JT points at this article from First Things which quotes Luke Timothy Johnson on his position on homosexuality and Scripture. Here is Johnson:
“I think it important to state clearly that we do, in fact, reject the straightforward commands of Scripture, and appeal instead to another authority when we declare that same-sex unions can be holy and good. We appeal explicitly to the weight of our own experience and the experience thousands of others have witnessed to, which tells us that to claim our own sexual orientation is in fact to accept the way in which God has created us.”
Here, and in the comments, there is an evident avoidance of calling “wrong” or “sinful” any part of a human love of another. It reminds me of chapter 11 of Lewis’ The Great Divorce which addresses the inherently sinful nature of all human love, even a love of a mother for a son. After the mother ghost is heard, MacDonald tells Lewis:
“Someone must say in general what’s been unsaid among you this many a year: that love, as mortals understand the word, isn’t enough. Every natural love will rise again and live forever in this country: but none will rise again until it has been buried.”
And after the man’s attendant lizard, his lust, is killed and subsequently transformed into a beautiful stallion, Lewis asks if “everything that is in us can go on to the Mountains?”, MacDonald explains:
“Nothing, not even the best and noblest, can go on as it now is. Nothing, not even what is lowest and most bestial, will not be raised again if it submits to death. It is sown a natural body, it is raised a spiritual body. Flesh and blood cannot come to the Mountains. Not because they are too rank, but because they are too weak. What is a Lizard compared with a stallion? Lust is a poor, weak, whimpering whispering thing compared with that richness and energy of desire which will arise when lust has been killed.”
Finally, Lewis says that the woman’s love was different than the man’s lust, for it was merely excess of love. MacDonald objects:
“Excess of love, did ye say? There was no excess, there was defect. She loved her son too little, not too much. If she had loved him more there’d be no difficulty. I do not know how her affair will end. But it may well be that at this moment she’s demanding to have him down with her in Hell. That kind is sometimes perfectly ready to plunge the soul they say they love in endless misery if only they can still in some fashion possess it. No, no. Ye must draw another lesson. Ye must ask, if the risen body even of appetite is as grand a horse as ye saw, what would the risen body of maternal love or friendship be?”
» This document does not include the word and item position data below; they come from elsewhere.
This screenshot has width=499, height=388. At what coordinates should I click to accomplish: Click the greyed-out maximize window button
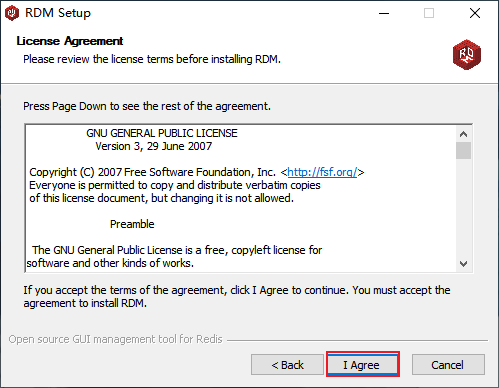tap(429, 13)
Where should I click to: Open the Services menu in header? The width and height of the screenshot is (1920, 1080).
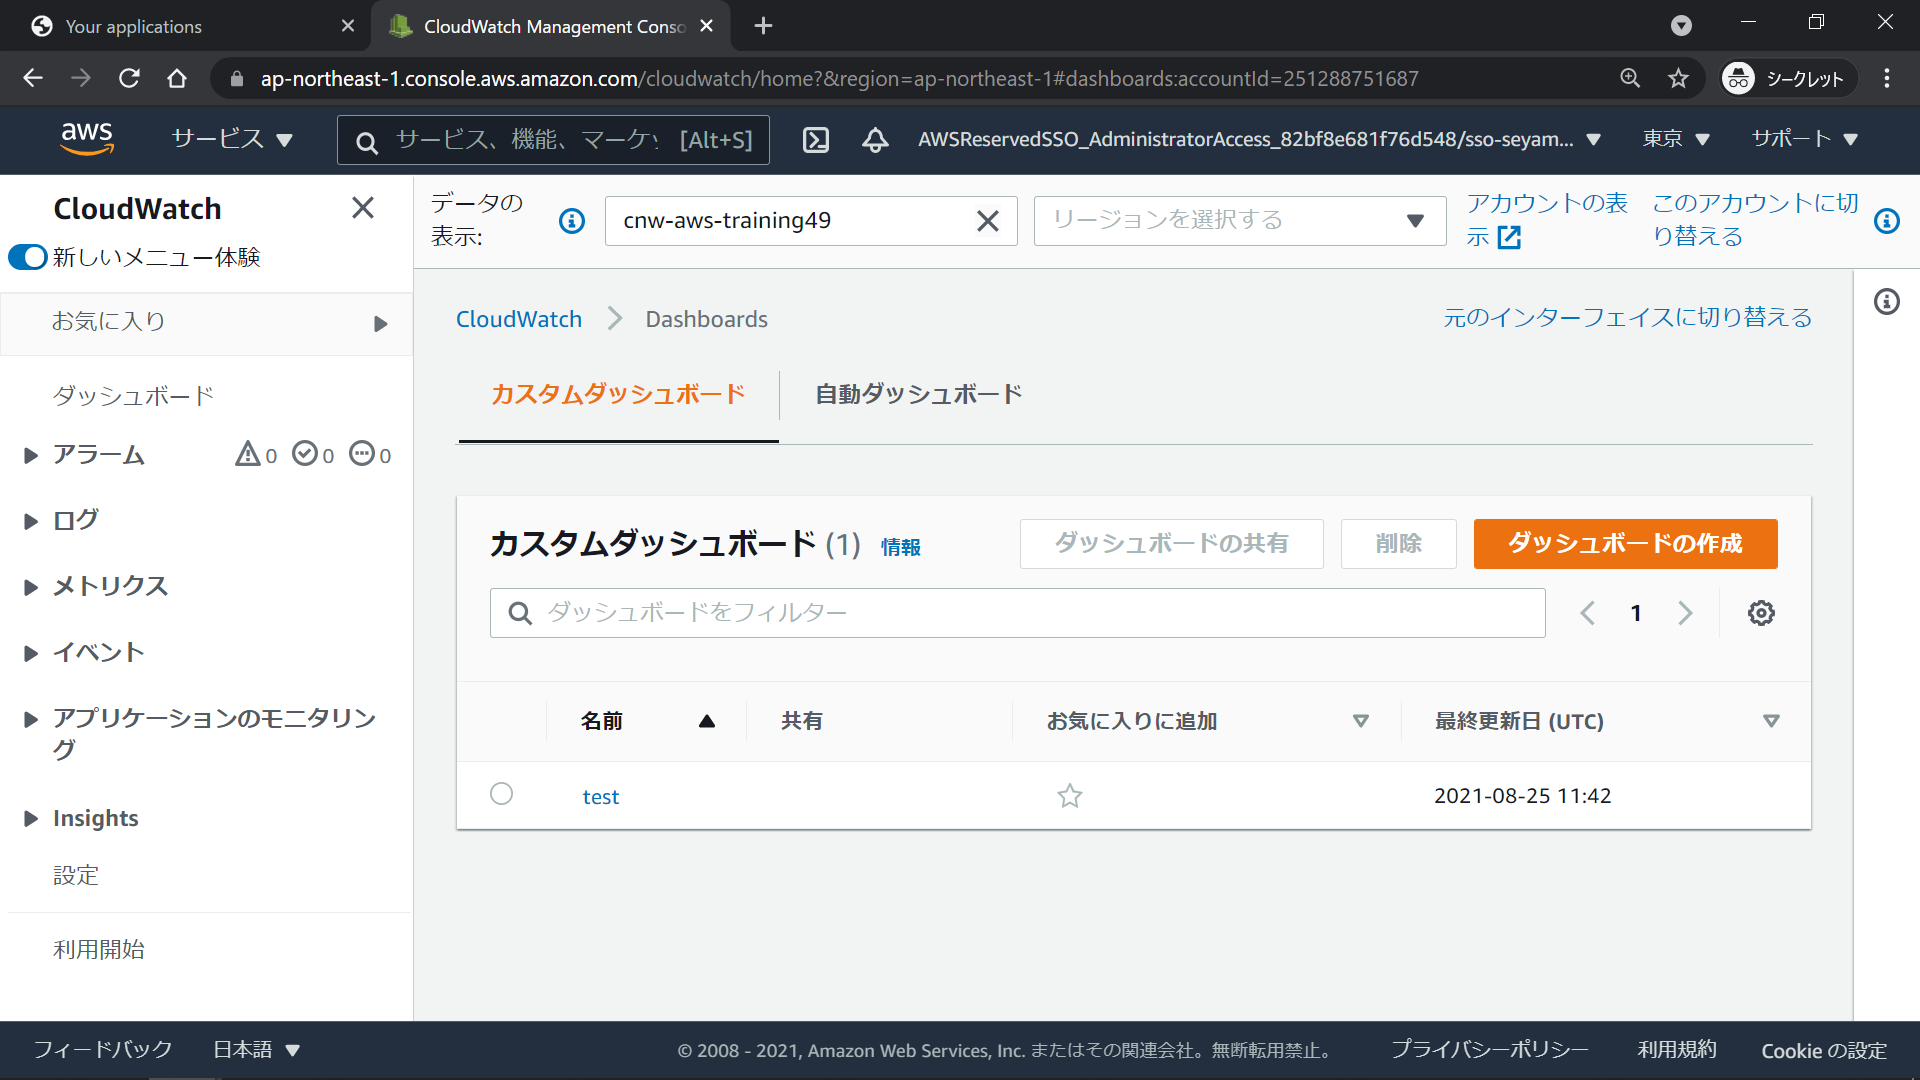(x=231, y=139)
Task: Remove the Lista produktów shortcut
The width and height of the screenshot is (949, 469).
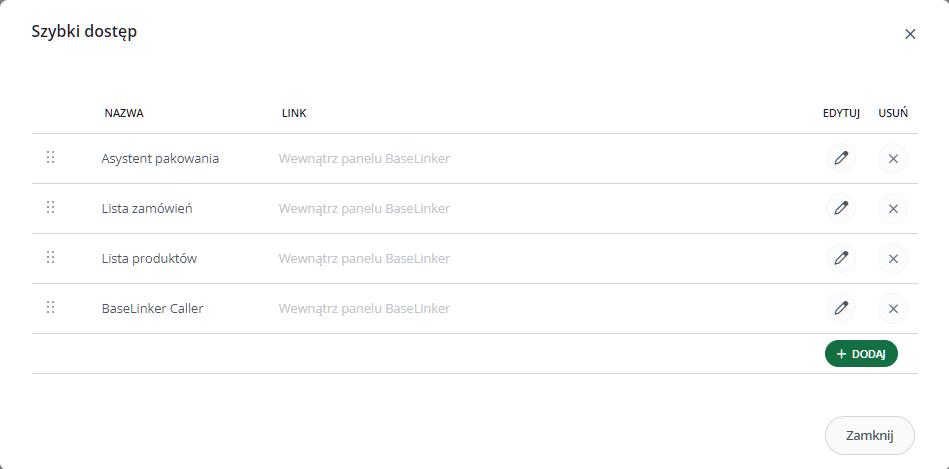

Basically, Lewis is asserting that there is in all human love, something of sin and therefore something that is ungodly (as he did with intellect with the Episcopal ghost). In all love, then, even my love for my wife and kids and parents, there is something sinful and sinister, something that transgresses God’s law and goodness and therefore something that had to be forgiven and punished on the cross. No love is “purely good” and thus outside the piercing light of God’s holiness. Heb. 4:12-13 says that the Word is double-edged, and God wields it while at the same time seeing everything in the heart of every creature—we are “naked and exposed” before him. If our righteous deeds, like loving another human as much as we can, are but filthy rags before our holy God, then we must all repent of our sinful loves, know that Christ took them on himself, and then submit them to the law for transformation (3rd Use! Right after Law then Gospel!).